“We’re put on earth a little while to learn to bear the beams of love.”
When we first moved to Seguin eleven years ago, we (Southern Baptists – termed lapsed Baptists, I suppose) visited the Seguin First United Methodist Church and have never left. A few weeks/months after visiting, we joined the church and the pastor at that time was Reverend Tom Deviney, who has since transferred to Bethany Methodist Church in Austin, Texas. Now and again I visit Bethany’s website and read Tom’s column in the newsletter. Since Tom left, we have had two pastors (Rev. Dr. Lonnie Phillips and Rev. Steve Purdy) – both of whom bring a special ‘spiritualness’ to the congregation as did Tom and I am most grateful for each of them.
(I know ‘spiritualness’ isn’t a Real Word.)
In Bethany’s July 26, 2009 issue, Tom’s column mentioned the Tour de France and he concludes with
This year I’m cheering for Lance [Armstrong]. It’s a long shot but maybe he’ll win an amazing victory. And maybe I can be inspired to live my faith with the kind of discipline he shows in racing. Because that amazing victory is a sure thing.
Faith. The mystery of faith. Marilyn Chandler McEntyre (professor of literature at Westmont College, Santa Barbara, California) believes that the “Word of God is rich, mysterious, invitational, sometimes ambiguous, and ultimately unfathomable.”
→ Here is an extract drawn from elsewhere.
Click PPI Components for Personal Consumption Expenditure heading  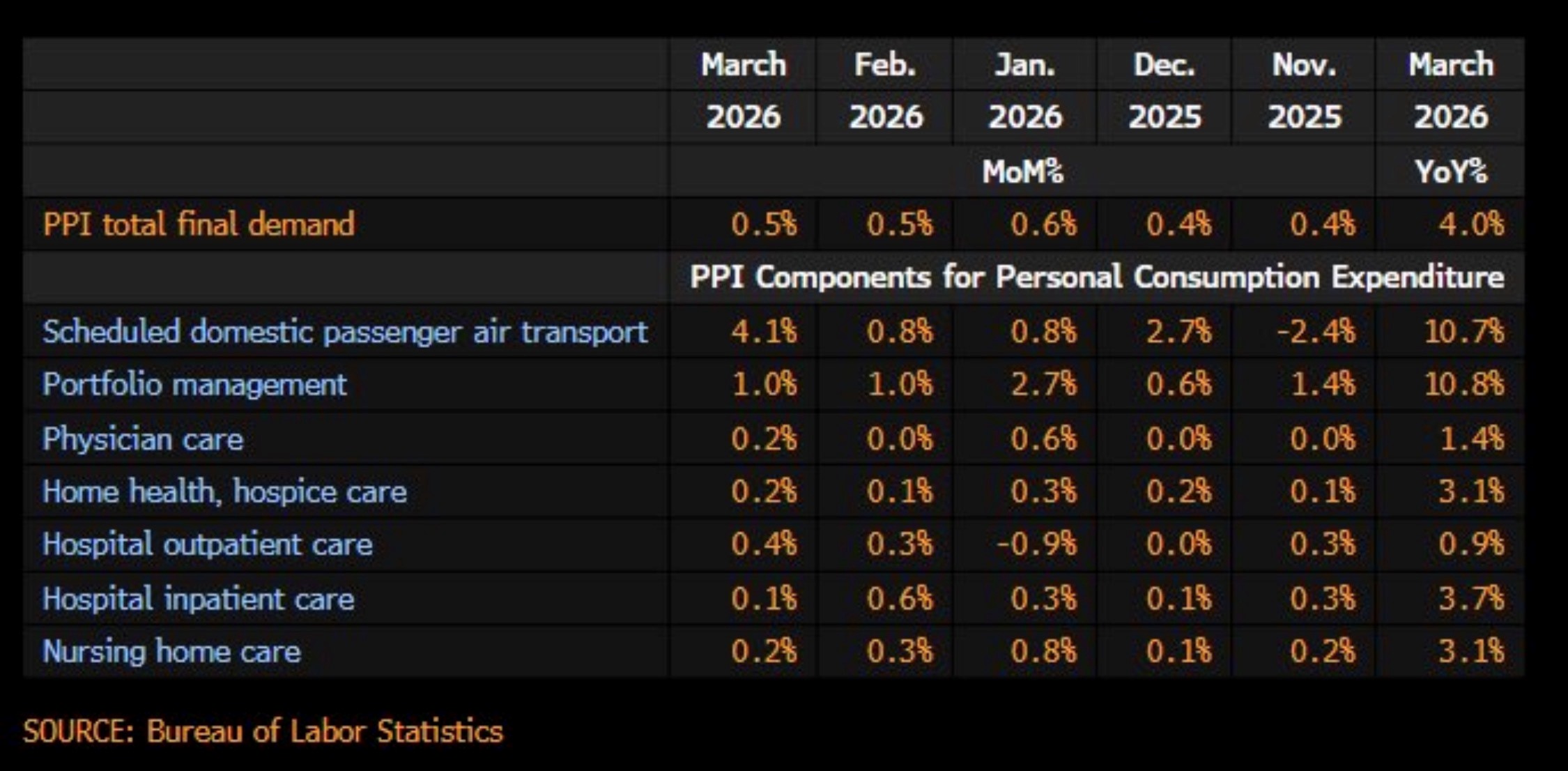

Although I have had dry spells – when I don’t particularly feel very ‘worthy,’ I have not had Doubt. These past few weeks as we enjoy our grandsons’ visits, I feel refreshed and renewed spiritually and although I don’t understand this Mystery, I accept it – gratefully and wholeheartedly. So many of our ordinary experiences are infused with mystery.
Professor McEntyre writes that she has struggled, “as many do, with the memories and effects of judgmental, literalistic, legalistic approaches to faith. It took me a long time to recognize in the Gospels the real good news of forgiveness, mercy, grace, freedom, and unimaginable love.”
In scripture, the word “Come” is written over and over again. An invitation. An invitation charged with mystery and surprise.
How marvelous that my grandsons have reawakened these moments in me!
An African saying: “same – same . . . but different” describes us all. In privileges and personalities (and ways of doing things) we may be different, but in aspirations, values, and capabilities, we are the same.
The duality of love and freedom is a natural part of human life for several reasons.
First, we are all the same. We are all brothers and sisters; we are all one.
Second, we are all different. Every person is unique, and each of us has his or her own preferences, thoughts, desires, needs, abilities, and goals.
– Glen Allport
Our differences make us unique and interesting and our similarities unite us and gift us with interesting and unique friends.
I hold the belief that God made us for relationships – first with Him and then with others.
Isn’t this marvelous??!!
Seguin United Methodist Church’s beloved Associate Pastor, Reverend Linda Montgomery, is leaving FUMC to become senior pastor of Schertz First United Methodist Church. We will miss Linda; she has greatly and positively made an impact on our church. As we miss her and pray for her, trite as it may sound: Linda remains here for she is in our hearts.
Linda served as Associate Pastor at FUMC for seven years. She has baptized, performed weddings, given messages at funerals, sat by bedsides in the hospitals . . . the list goes on. We are better for her ministering presence with us the past seven years.
Time magazine article in 1942 – One Foot in Heaven.
Sunday afternoon the church held a Celebration of Linda and we affirmed her positive influence in our church. The church was packed. The food was plentiful. The music (Linda’s favorite tunes) was beautiful. We left the church with full hearts . . . and dare I say: full stomachs.
Linda placed her pastor’s stole on the altar rail in the church sanctuary for the incoming Associate Pastor. She quoted the Elijah and Elisha story with great feeling.
Pastor Ron Welborn is leaving LeFeria Methodist Church to be our Associate Pastor, beginning June 14th. A welcoming reception for the Welborns is in the planning stage.
United Methodist clergy are members of annual conferences, not local churches. As such, clergy are subject to annual appointment to a local charge (one or more local churches) or to other forms of ministry, such as chaplain in the military. Unique to the United Methodist system, all local churches are ensured pastors and all ordained elders in good standing receive appointments. A church is never without a pastor.
An average appointment lasts four years. There is not a limit on how long a clergy person can serve the same church.
United Methodists call this an “itinerant” system because the clergy move from place to place. In some other denominations, congregations “call” (select their own) pastors and may ordain them in the local congregation.
Bishop Will Willimon, of the North Alabama Conference of the United Methodist Church says:
United Methodism is distinguished from many other churches in that we practice a “sent ministry.” Our pastors are appointed to churches, not hired or called by churches. We therefore continue the biblical and historic practice of sending pastoral leaders to places where they are most needed for the accomplishment of that congregation’s mission. Our pastors promise to go where they are most needed.